- **Material for this exercise**
___
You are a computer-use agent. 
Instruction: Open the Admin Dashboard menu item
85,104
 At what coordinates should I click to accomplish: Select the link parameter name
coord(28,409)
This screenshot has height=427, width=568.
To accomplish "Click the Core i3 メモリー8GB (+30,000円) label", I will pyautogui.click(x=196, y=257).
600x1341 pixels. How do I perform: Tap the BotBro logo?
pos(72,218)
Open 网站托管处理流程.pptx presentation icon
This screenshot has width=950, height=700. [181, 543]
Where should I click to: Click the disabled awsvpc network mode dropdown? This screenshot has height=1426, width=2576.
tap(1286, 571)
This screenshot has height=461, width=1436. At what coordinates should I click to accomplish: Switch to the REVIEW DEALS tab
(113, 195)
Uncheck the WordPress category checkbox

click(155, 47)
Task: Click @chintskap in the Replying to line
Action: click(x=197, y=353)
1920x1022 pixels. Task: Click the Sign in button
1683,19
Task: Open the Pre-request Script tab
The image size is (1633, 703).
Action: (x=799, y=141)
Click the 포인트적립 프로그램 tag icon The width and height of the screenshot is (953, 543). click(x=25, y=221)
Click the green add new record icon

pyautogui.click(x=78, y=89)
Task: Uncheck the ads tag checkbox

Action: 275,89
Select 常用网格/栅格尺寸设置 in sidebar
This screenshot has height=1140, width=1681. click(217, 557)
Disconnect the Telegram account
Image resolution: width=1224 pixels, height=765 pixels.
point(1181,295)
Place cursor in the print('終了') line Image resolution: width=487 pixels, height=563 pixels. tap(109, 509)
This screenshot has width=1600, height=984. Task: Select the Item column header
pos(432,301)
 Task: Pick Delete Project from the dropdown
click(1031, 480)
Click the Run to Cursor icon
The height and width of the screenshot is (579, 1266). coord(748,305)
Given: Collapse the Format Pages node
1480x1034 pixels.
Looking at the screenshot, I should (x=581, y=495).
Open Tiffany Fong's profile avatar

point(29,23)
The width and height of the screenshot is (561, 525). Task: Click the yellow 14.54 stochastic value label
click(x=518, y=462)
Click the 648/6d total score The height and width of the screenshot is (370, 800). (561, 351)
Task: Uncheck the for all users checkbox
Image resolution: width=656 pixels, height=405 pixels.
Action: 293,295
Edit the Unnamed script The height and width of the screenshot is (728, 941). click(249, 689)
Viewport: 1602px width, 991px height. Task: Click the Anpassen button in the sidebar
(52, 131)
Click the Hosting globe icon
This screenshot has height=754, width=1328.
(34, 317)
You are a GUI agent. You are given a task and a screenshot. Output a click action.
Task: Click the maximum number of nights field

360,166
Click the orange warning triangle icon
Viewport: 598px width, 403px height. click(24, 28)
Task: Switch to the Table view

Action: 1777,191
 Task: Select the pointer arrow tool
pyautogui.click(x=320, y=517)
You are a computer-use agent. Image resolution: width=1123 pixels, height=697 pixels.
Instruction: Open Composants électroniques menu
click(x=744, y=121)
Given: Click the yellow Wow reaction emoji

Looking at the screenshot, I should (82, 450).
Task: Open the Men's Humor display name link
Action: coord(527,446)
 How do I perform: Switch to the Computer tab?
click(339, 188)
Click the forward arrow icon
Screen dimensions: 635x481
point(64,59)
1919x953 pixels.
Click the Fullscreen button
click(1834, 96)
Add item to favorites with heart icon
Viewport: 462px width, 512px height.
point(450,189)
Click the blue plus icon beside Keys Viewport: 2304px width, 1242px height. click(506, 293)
___
Transcribe the entries exactly, and make each line match the original.

- **Exercise result**
You are a computer-use agent. 
Instruction: Open the Admin Dashboard menu item
85,104
 At what coordinates should I click to accomplish: Select the link parameter name
coord(28,409)
This screenshot has height=427, width=568.
To accomplish "Click the Core i3 メモリー8GB (+30,000円) label", I will pyautogui.click(x=196, y=257).
600x1341 pixels. How do I perform: Tap the BotBro logo?
pos(72,218)
Open 网站托管处理流程.pptx presentation icon
This screenshot has width=950, height=700. [181, 543]
Where should I click to: Click the disabled awsvpc network mode dropdown? This screenshot has height=1426, width=2576.
tap(1286, 571)
This screenshot has height=461, width=1436. At what coordinates should I click to accomplish: Switch to the REVIEW DEALS tab
(113, 195)
Uncheck the WordPress category checkbox

click(155, 47)
Task: Click @chintskap in the Replying to line
Action: click(x=197, y=353)
1920x1022 pixels. Task: Click the Sign in button
1683,19
Task: Open the Pre-request Script tab
The image size is (1633, 703).
Action: (x=799, y=141)
Click the 포인트적립 프로그램 tag icon The width and height of the screenshot is (953, 543). click(x=25, y=221)
Click the green add new record icon

pyautogui.click(x=78, y=89)
Task: Uncheck the ads tag checkbox

Action: 275,89
Select 常用网格/栅格尺寸设置 in sidebar
This screenshot has height=1140, width=1681. click(217, 557)
Disconnect the Telegram account
Image resolution: width=1224 pixels, height=765 pixels.
point(1181,295)
Place cursor in the print('終了') line Image resolution: width=487 pixels, height=563 pixels. tap(109, 509)
This screenshot has width=1600, height=984. Task: Select the Item column header
pos(432,301)
 Task: Pick Delete Project from the dropdown
click(1031, 480)
Click the Run to Cursor icon
The height and width of the screenshot is (579, 1266). coord(748,305)
Given: Collapse the Format Pages node
1480x1034 pixels.
Looking at the screenshot, I should (x=581, y=495).
Open Tiffany Fong's profile avatar

point(29,23)
The width and height of the screenshot is (561, 525). Task: Click the yellow 14.54 stochastic value label
click(x=518, y=462)
Click the 648/6d total score The height and width of the screenshot is (370, 800). (561, 351)
Task: Uncheck the for all users checkbox
Image resolution: width=656 pixels, height=405 pixels.
Action: 293,295
Edit the Unnamed script The height and width of the screenshot is (728, 941). click(249, 689)
Viewport: 1602px width, 991px height. Task: Click the Anpassen button in the sidebar
(52, 131)
Click the Hosting globe icon
This screenshot has height=754, width=1328.
(34, 317)
You are a GUI agent. You are given a task and a screenshot. Output a click action.
Task: Click the maximum number of nights field

360,166
Click the orange warning triangle icon
Viewport: 598px width, 403px height. click(24, 28)
Task: Switch to the Table view

Action: 1777,191
 Task: Select the pointer arrow tool
pyautogui.click(x=320, y=517)
You are a computer-use agent. Image resolution: width=1123 pixels, height=697 pixels.
Instruction: Open Composants électroniques menu
click(x=744, y=121)
Given: Click the yellow Wow reaction emoji

Looking at the screenshot, I should (82, 450).
Task: Open the Men's Humor display name link
Action: coord(527,446)
 How do I perform: Switch to the Computer tab?
click(339, 188)
Click the forward arrow icon
Screen dimensions: 635x481
point(64,59)
1919x953 pixels.
Click the Fullscreen button
click(1834, 96)
Add item to favorites with heart icon
Viewport: 462px width, 512px height.
point(450,189)
Click the blue plus icon beside Keys Viewport: 2304px width, 1242px height. click(506, 293)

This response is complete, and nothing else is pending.